• U.S. Consumer confidence falls to lowest level since 2011

  • Euro hits high versus US dollar since early December 2011

  • Talk of AAA downgrade likely to undermine British currency


USD- The US dollar fell against most of its 16 major peers after data showed U.S. consumer confidence dropped in January to its lowest level in more than a year as Americans were more pessimistic about the economic outlook and their financial prospects. The Conference Board’s index of consumer attitudes fell to 58.6 from an upwardly revised 66.7 in December, falling short of economists' expectations for 64. It was the lowest level since November 2011. The greenback may continue to struggle if the Fed, at the end of its two-day meeting, reinforces expectations for a continuation of quantitative easing beyond this year. Even though last month’s meeting’s minutes showed that Fed governors were divided on whether to continue the QE policy, general market sentiment is that QE will not end during 2013, but rather will continue well beyond that date.  If this is the case and the statement from the Fed supports this, then the pressure on the US dollar will increase.


EUR- The euro rose to a 14-month high against the US dollar, lifted by an improving outlook for the euro zone and expectations the Federal Reserve will maintain its ultra-easy monetary policy for the foreseeable future. Positive German economic data and signs European banks were on the mend, boosted hopes that the worst of the euro zone crisis was over, driving the euro up more than 2 percent so far this year. The single currency also appreciated as European stocks traded at almost a two-year high on increased optimism that financial turmoil in the region is easing.

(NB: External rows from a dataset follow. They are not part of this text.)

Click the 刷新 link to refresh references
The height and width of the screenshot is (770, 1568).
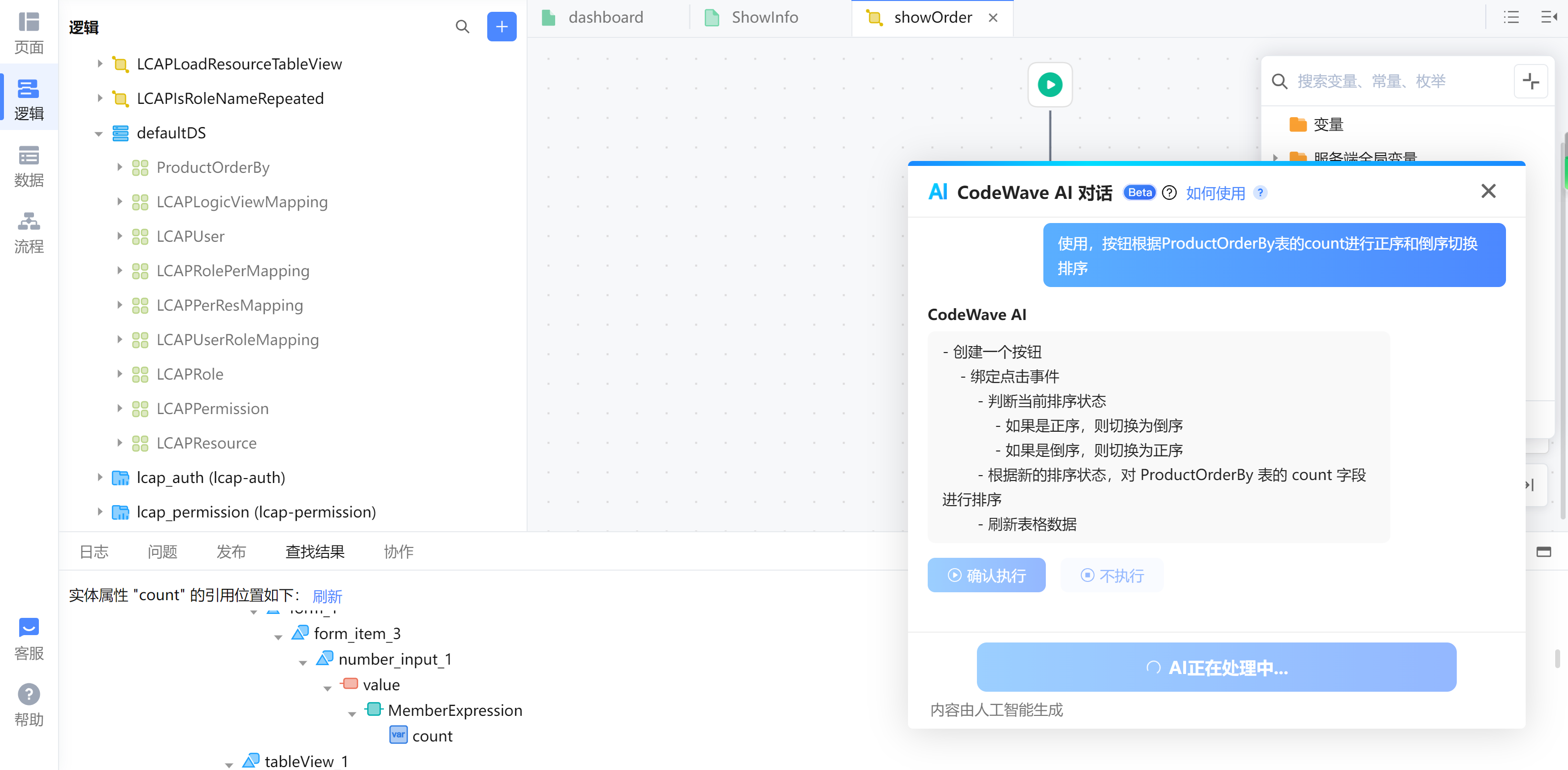pyautogui.click(x=328, y=596)
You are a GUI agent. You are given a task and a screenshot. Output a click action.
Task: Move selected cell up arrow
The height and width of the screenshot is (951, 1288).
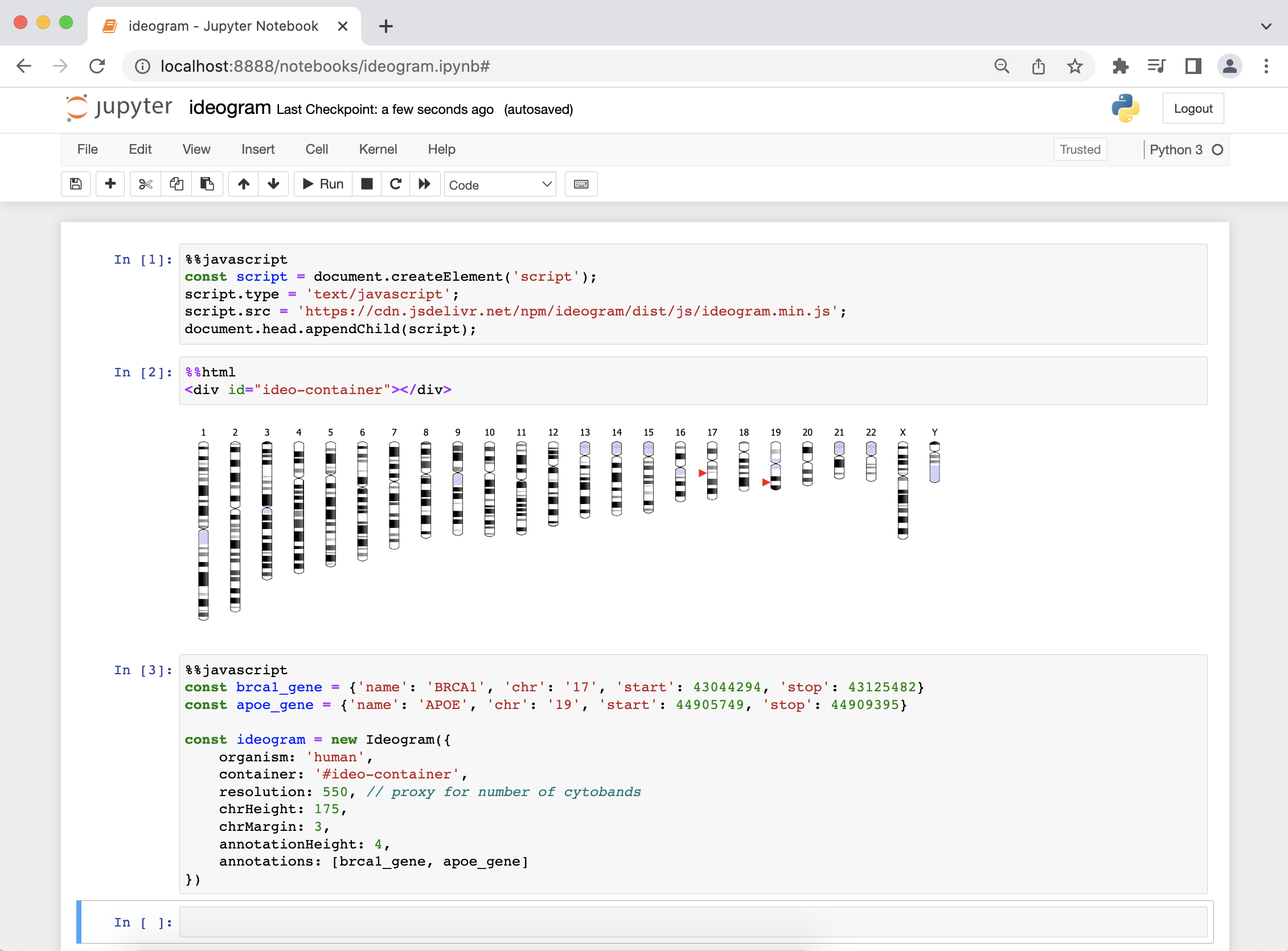(244, 184)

GBP- Sterling is up against the US dollar after profit-taking gave the British currency some respite from a sell-off.  However, concerns about a weak UK economy, prospects of more monetary easing and a possible rating downgrade means it will struggle to break clear of recent lows. Any rise in the pound could run out of steam given data that showed Britain risked a 'triple-dip' recession and on speculation that incoming Bank of England governor Mark Carney, who takes up his post later this year, may take more aggressive measures to boost growth.  Carney - who currently heads the Bank of Canada- said monetary policy was not "maxed out" in any major economy, and raised the prospect of allowing more time for inflation to fall back to target when growth was weak.  Also heavily weighing on sterling are mounting expectations of a downgrade to the UK's prized triple-A credit rating as finance minister George Osborne falls behind on debt targets that low growth rates have made far harder to hit.


JPY- The Japanese yen is higher against the US dollar for the second day as market talks of large option maturities in the coming days that may temporarily curtail USD/JPY, however yen weakness remains solid. The currency has slumped 11 percent against the dollar since early November as Abe stormed to an election victory with bold promises to end decades of stop-start growth.  After the BOJ's overhaul of its policy this week, Shirakawa offered a note of caution, saying it was important that the central bank remain flexible in guiding policy in the future.


Commodity Currencies -The Antipodean currencies are higher against the US dollar and shot up near four-year peaks versus the yen as a jump in business confidence in Australia and a surprising trade surplus underpinned both currencies. The catalyst for the broad Aussie move higher was a sharp bounce in Australian business confidence in December, thanks in part to lower interest rates and better news offshore. The New Zealand dollar edged up from a one-month low hit overnight after data showed an unexpected trade surplus for December. The more upbeat economic data should eventually have positive implications for the kiwi dollar. The Reserve Bank of New Zealand is expected to stay pat on Thursday, with markets and analysts expecting no change in record low key rate at 2.5 pct. The Canadian dollar bounced up slightly against the US dollar, although trade was subdued ahead of major North American economic data later in the week. The Canadian currency appears to have settled into a fresh range between C$1.01 and par value to the U.S. dollar after weakening sharply last week on a shift in Canada's monetary policy outlook. In recent weeks, it has disconnected from the tight correlation with commodity prices and equity markets.